“Yo no sé vivir sin mis hermanas”: el dolor de Ana María tras perder a su familia en el terremoto
Sobrevivió al colapso del edificio donde vivía en Cali, pero ahora enfrenta una pérdida devastadora. Ana María Saavedra, única sobreviviente de las trillizas, atraviesa un complejo proceso emocional después de perder a sus dos hermanas y a sus padres durante el terremoto que sacudió al país.
“Yo no sé vivir sin mis hermanas. Yo no sé vivir sin mi papá y sin mi mamá”. Con estas palabras, Ana María Saavedra ha expresado el profundo dolor que enfrenta después de sobrevivir a una tragedia que cambió su vida en cuestión de segundos.
La joven fue rescatada con vida de los escombros del edificio donde residía junto a su familia en el barrio Cuarto de Legua, en Cali, tras el terremoto registrado el pasado 10 de agosto.

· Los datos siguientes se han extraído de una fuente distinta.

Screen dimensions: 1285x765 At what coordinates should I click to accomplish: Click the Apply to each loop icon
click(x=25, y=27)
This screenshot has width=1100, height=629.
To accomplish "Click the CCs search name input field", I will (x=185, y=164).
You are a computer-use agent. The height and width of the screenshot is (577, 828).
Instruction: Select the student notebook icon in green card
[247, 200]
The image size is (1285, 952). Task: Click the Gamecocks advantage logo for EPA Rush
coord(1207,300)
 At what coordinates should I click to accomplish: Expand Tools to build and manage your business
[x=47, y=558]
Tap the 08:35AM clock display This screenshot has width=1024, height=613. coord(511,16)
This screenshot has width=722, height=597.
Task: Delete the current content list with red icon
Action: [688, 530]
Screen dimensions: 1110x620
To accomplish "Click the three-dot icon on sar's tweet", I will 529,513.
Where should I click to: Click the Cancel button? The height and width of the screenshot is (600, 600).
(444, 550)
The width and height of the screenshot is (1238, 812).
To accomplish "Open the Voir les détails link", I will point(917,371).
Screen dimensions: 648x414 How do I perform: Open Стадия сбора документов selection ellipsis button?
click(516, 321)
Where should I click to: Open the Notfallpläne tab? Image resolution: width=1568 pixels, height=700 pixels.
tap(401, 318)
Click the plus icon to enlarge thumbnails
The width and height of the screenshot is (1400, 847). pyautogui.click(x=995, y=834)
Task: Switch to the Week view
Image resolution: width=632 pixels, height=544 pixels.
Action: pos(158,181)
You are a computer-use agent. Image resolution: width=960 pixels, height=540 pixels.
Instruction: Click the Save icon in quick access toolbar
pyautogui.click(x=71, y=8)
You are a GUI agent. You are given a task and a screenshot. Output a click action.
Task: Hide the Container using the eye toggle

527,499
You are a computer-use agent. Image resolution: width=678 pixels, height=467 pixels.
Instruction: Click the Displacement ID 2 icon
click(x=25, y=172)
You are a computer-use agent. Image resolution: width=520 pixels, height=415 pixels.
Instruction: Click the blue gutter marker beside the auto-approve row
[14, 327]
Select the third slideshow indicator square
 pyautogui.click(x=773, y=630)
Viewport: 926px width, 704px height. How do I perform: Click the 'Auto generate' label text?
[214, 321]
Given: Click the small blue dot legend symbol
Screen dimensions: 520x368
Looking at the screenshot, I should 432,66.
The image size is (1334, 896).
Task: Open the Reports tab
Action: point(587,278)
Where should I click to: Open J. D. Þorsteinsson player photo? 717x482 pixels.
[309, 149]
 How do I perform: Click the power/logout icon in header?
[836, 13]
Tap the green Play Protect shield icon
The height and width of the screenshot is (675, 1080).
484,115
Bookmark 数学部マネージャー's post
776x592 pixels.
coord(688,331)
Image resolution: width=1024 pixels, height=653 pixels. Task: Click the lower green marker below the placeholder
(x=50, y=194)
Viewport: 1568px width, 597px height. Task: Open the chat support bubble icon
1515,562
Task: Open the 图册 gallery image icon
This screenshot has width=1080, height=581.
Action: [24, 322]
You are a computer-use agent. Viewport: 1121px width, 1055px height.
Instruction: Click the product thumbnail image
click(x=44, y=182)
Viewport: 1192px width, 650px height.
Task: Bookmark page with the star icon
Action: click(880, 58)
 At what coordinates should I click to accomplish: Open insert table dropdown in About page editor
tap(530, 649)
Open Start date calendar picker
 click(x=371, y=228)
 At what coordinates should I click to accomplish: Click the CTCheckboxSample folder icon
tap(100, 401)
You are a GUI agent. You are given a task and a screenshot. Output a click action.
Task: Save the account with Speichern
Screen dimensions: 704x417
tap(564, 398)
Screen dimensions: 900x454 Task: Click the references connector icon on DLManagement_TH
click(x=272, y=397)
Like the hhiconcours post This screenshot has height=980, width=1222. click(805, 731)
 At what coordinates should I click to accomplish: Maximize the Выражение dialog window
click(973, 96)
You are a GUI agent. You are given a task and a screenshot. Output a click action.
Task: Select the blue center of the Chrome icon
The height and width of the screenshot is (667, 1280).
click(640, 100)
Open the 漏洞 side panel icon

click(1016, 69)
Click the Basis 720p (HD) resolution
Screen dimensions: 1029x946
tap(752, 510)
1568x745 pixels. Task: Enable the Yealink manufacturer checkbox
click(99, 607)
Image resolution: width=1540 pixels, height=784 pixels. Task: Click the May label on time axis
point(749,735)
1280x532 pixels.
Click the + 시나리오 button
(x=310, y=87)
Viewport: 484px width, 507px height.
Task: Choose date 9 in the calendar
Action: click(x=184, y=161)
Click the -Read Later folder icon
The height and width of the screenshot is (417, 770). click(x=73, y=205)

Sus hermanas, Sofía e Isabella, y sus padres, Jairo Hernán Saavedra y Blanca Victoria Caicedo, fueron encontrados sin vida durante las labores de búsqueda y rescate.

“No sé vivir sin ellas”
Diana March, prima de Ana María, habló sobre el difícil momento que atraviesa la joven y explicó que ahora la familia concentra todos sus esfuerzos en acompañarla.
“Yo no sé vivir sin mis hermanas. Yo no sé vivir sin mi papá y sin mi mamá”, contó Diana al recordar una de las frases pronunciadas por Ana María mientras intenta asimilar lo ocurrido.
La relación entre las trillizas era especialmente cercana. Compartían buena parte de su vida cotidiana y, según los relatos de sus familiares, permanecían constantemente juntas. Precisamente por eso, afrontar la ausencia de sus hermanas representa uno de los golpes más difíciles para la sobreviviente.

Una recuperación que también será emocional
Ana María no solo enfrenta las consecuencias físicas que le dejó el desplome de la edificación. Su familia confirmó que recibe acompañamiento psicológico y psiquiátrico para ayudarla a afrontar el duelo y la nueva realidad que encontrará después de salir del centro médico.
Familiares y personas cercanas permanecen a su lado mientras continúa su recuperación, conscientes de que el proceso apenas comienza.
Su historia se ha convertido en una de las más conmovedoras que deja el terremoto en Cali: sobrevivió cuando una puerta la protegió de los escombros, pero al despertar tuvo que enfrentar la noticia de que las personas con quienes había compartido prácticamente toda su vida ya no estaban.
Ahora, mientras avanza su recuperación física, Ana María comienza otro camino mucho más largo: aprender a reconstruir su vida después de perder a sus padres y a sus dos hermanas en la tragedia.